Ohrenbetäubend schrillen rote Trillerpfeifen durch das Aflenzer Ortszentrum, während sich unzählige verärgerte Männer, Frauen und Kinder ihren Weg durch den Luftkurort bahnen. In ihren Händen tragen sie selbstgebastelte Plakate mit klaren Botschaften: „Für die Gesundheit unseres Ortes“, „Menschen vor Profit“, „Reha Retten, Region schützen!“ steht darauf etwa geschrieben.

Eine Menschenmasse zog am späten Vormittag durch Aflenz
Eine Menschenmasse zog am späten Vormittag durch Aflenz © KLZ / Eva Pretterhofer

„Aflenz kämpft, wir halten Stand.
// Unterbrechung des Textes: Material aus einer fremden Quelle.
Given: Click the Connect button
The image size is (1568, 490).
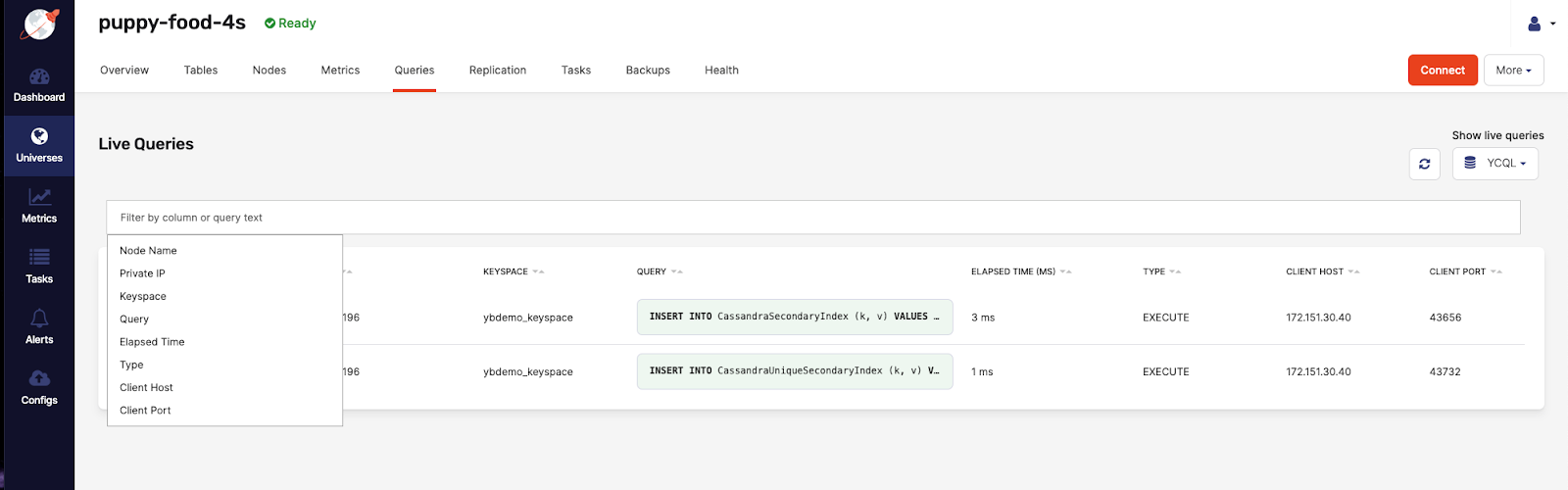Looking at the screenshot, I should (x=1442, y=71).
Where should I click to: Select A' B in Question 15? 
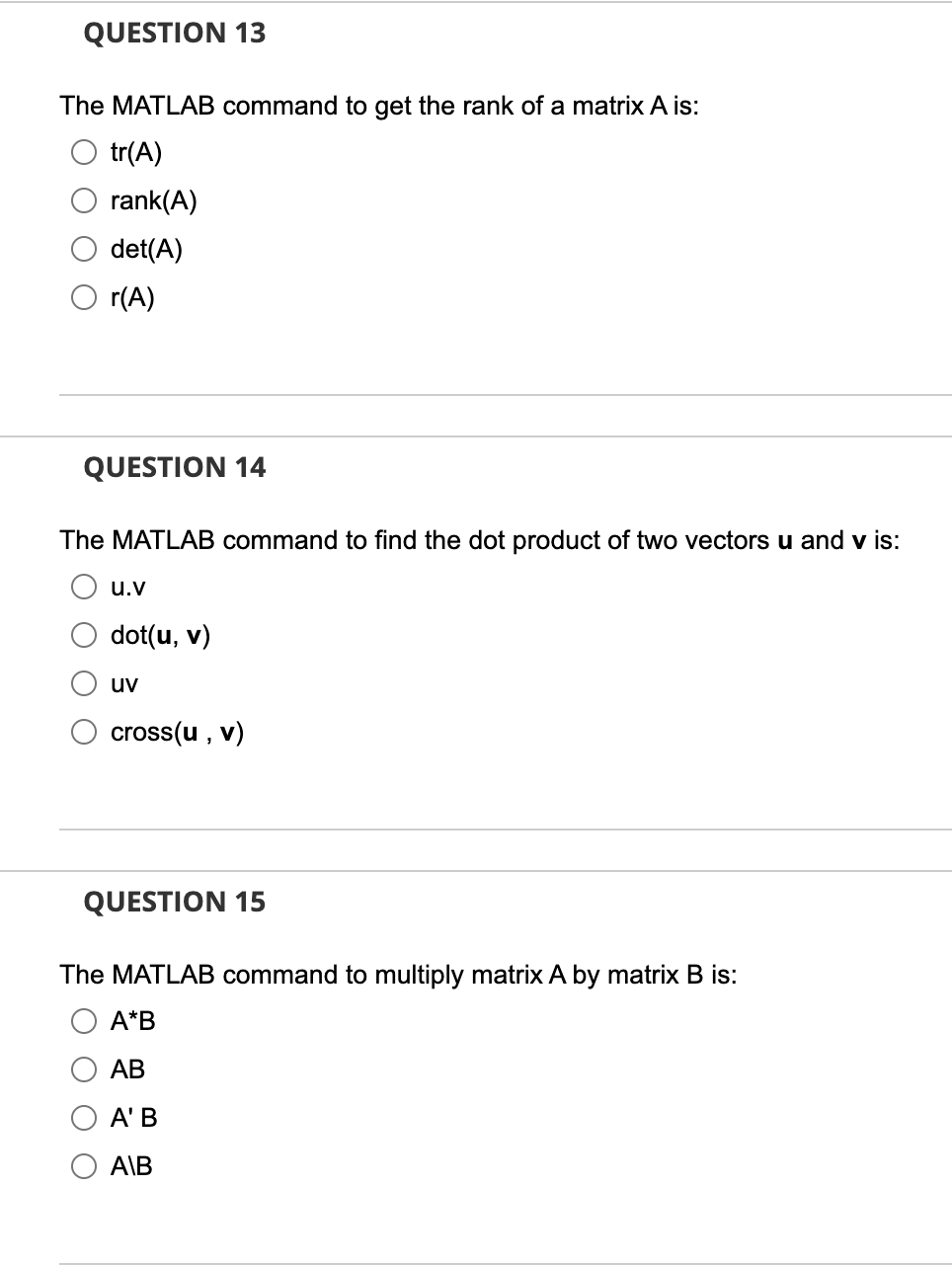coord(84,1118)
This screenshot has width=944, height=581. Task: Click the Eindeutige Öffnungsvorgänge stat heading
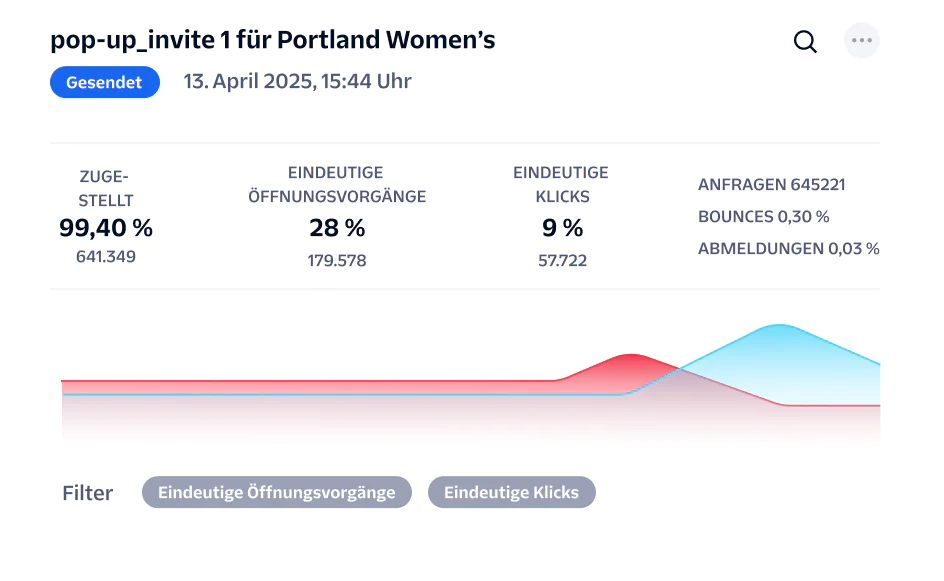point(337,185)
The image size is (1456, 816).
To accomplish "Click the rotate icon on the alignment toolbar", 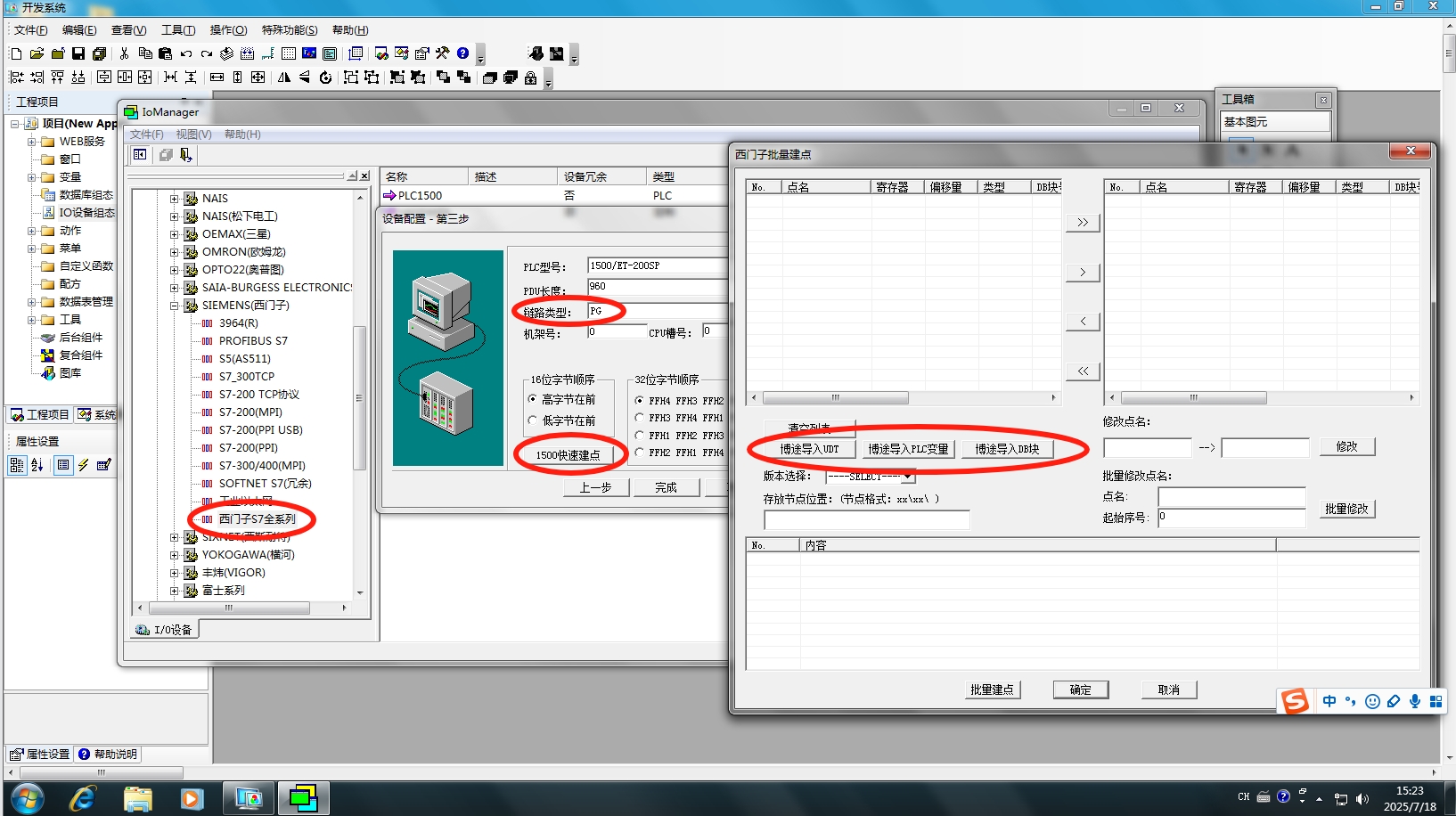I will click(326, 78).
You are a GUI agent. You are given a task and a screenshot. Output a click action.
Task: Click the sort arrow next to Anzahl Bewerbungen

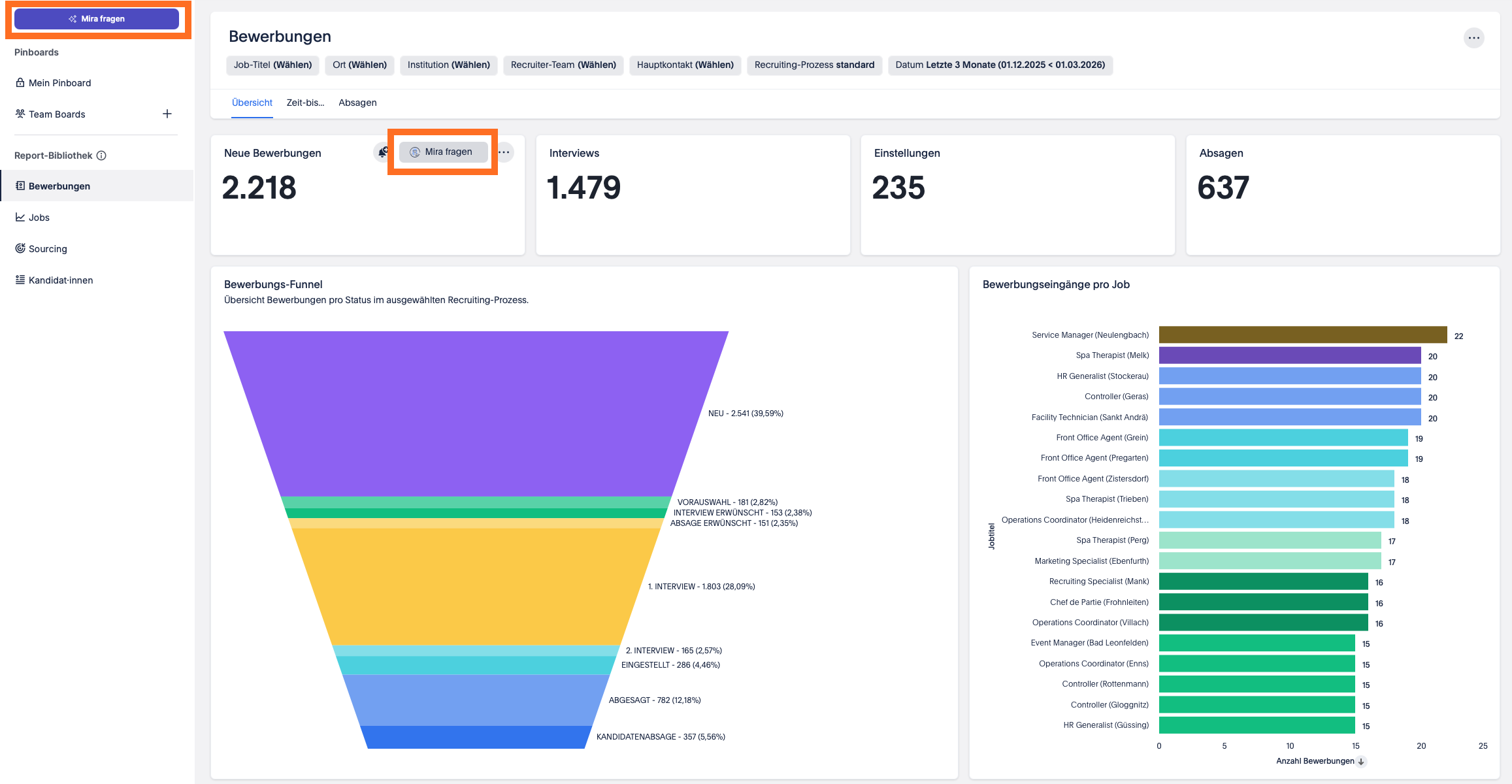[1361, 762]
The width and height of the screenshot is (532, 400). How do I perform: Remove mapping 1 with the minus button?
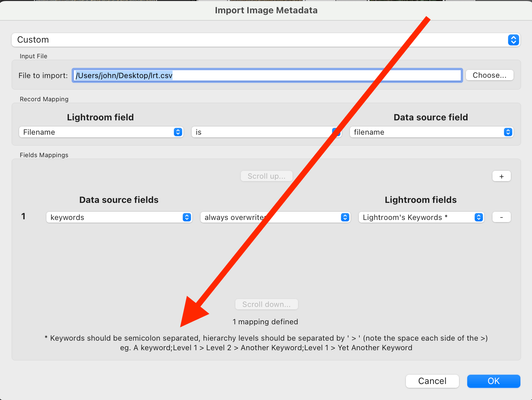click(x=501, y=217)
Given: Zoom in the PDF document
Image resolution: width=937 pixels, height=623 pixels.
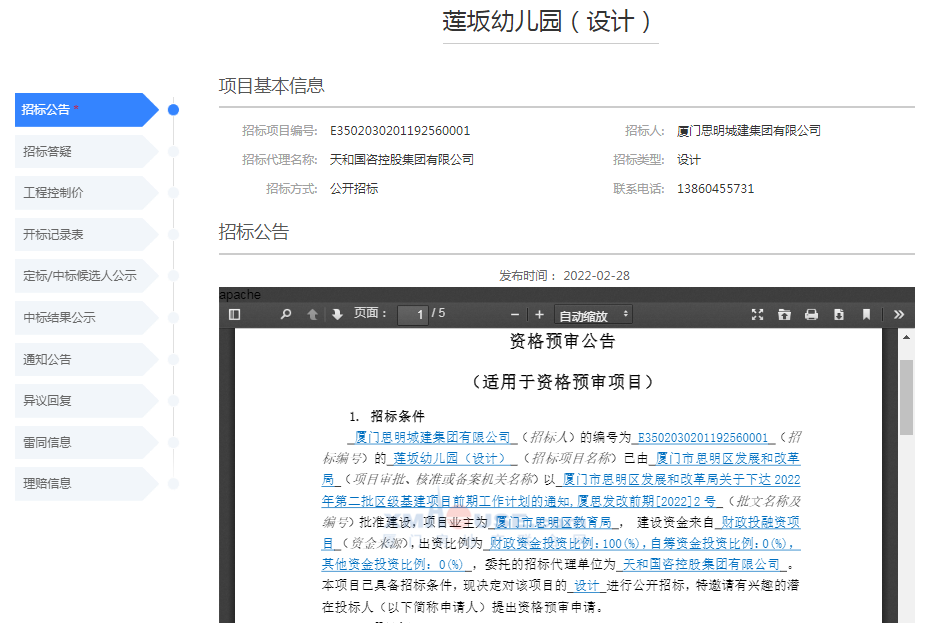Looking at the screenshot, I should tap(540, 314).
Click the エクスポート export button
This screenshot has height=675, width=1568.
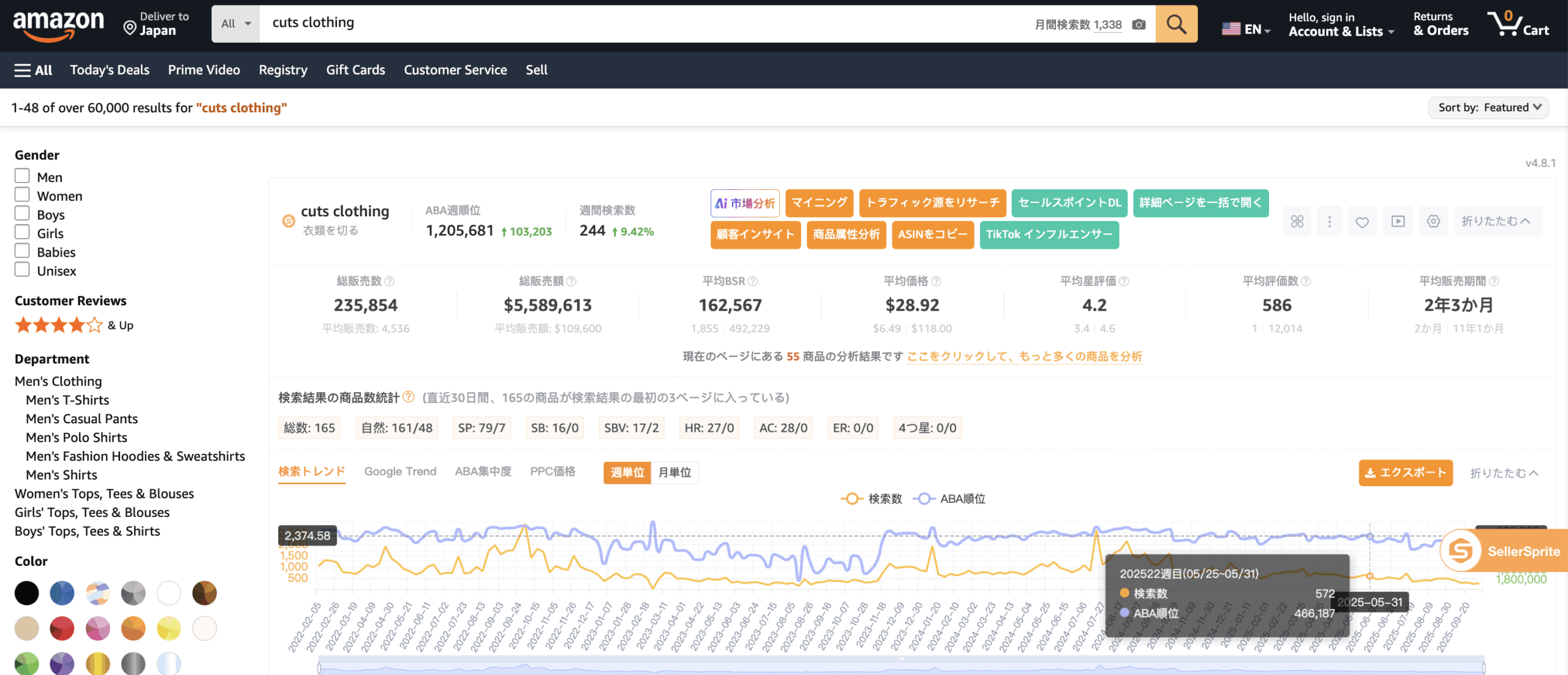click(x=1405, y=473)
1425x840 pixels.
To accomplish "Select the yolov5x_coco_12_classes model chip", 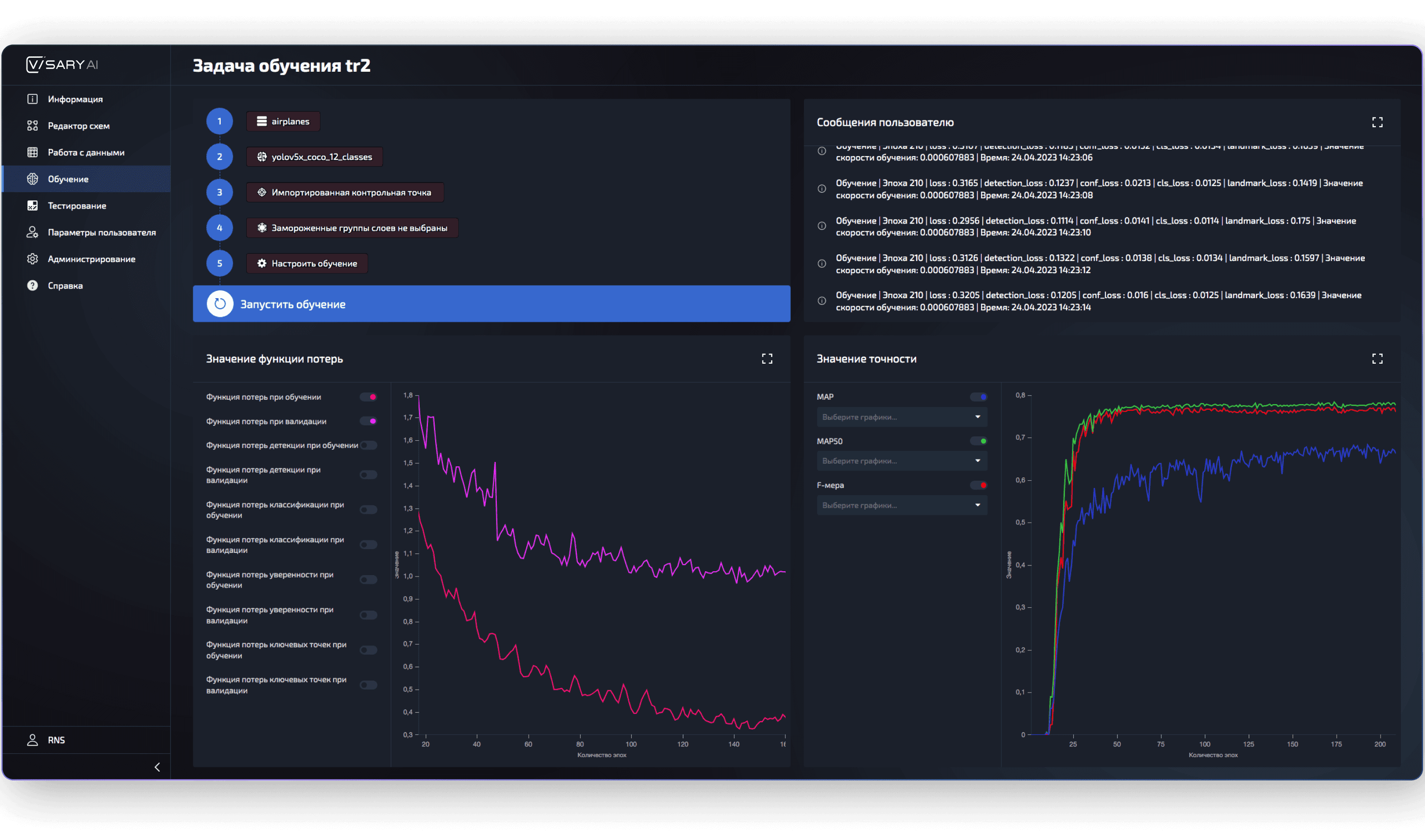I will [x=314, y=157].
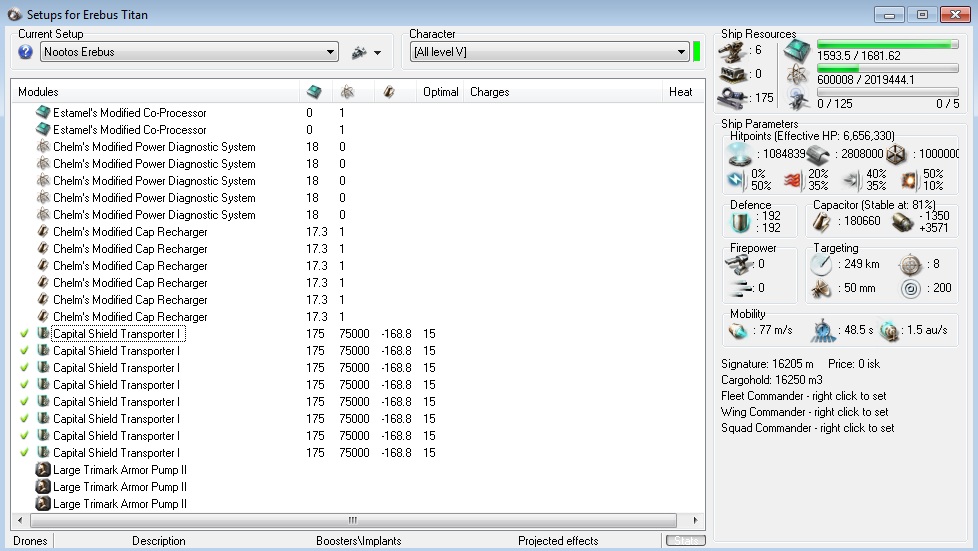This screenshot has height=551, width=978.
Task: Click the armor hitpoints icon
Action: [x=819, y=154]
Reha retten Hand in Hand“, skandiert man rhythmisch am vorderen Ende des Protestzuges. Die Botschaft ist klar: Kampflos wird man die mögliche Schließung des Reha-Zentrums der Pensionsversicherungsanstalt (PVA) im Aflenzer Becken nicht hinnehmen.

Wie berichtet denkt die PVA derzeit über eine Zusammenlegung der Standorte Aflenz und St. Radegund nach, was in der Region große Unsicherheit und viel Ärger auslöst. Neben der Furcht um den Verlust von 135 Arbeitsplätzen steht dabei unter anderem die Sorge um den Luftkurort selbst vielen Leuten ins Gesicht geschrieben. „Wenn das Reha-Zentrum zusperrt, dann ist Aflenz tot“, hört man immer wieder.

1500 Demonstranten

Nach einer Mitarbeiterversammlung samt Protestmarsch vor knapp einer Woche entlud sich der aufgestaute Frust nun am Samstagvormittag ab 10 Uhr bei einer Solidaritätsbekundung. Zahlreiche Bürgerinnen und Bürger sowie Politikerinnen und Politiker folgten dem Aufruf und marschierten trotz des kalten Windes mit. „So viel wie heute ist bei uns sonst nur beim Kirtag los“, lacht eine Dame. Laut Polizei nahmen rund 1500 Personen an der Demonstration teil.

„Wir sind heute hier, weil es für alle wichtig ist“, betont eine Frau, während sie mit einem Plakat in der Hand die steile Straße hinaufstapft. Viele im Demonstrationszug haben selbst Verbindungen zum Reha-Zentrum, seien sie beruflicher, familiärer oder freundschaftlicher Natur. „Meine Frau und meine Schwiegertochter arbeiten dort. Mich ärgert, dass so etwas ständig die Leute, die arbeiten, trifft, und nicht die Führungsetagen“, ärgert sich ein älterer Herr.

„Anschlag auf die Region“

Nach knapp 45 Minuten finden sich die Protestierenden am Hang hinter dem Reha-Zentrum und der Kirche ein. Mit den vielen Plakaten entsteht dabei eine beeindruckende Kulisse vor den Rednerinnen und Rednern. „Ich bin wirklich überwältigt und fast sprachlos. Ich freue mich so, dass wir so ein starkes Zeichen setzen können“, spricht der Aflenzer Bürgermeister Hubert Lenger wohl vielen aus der Seele.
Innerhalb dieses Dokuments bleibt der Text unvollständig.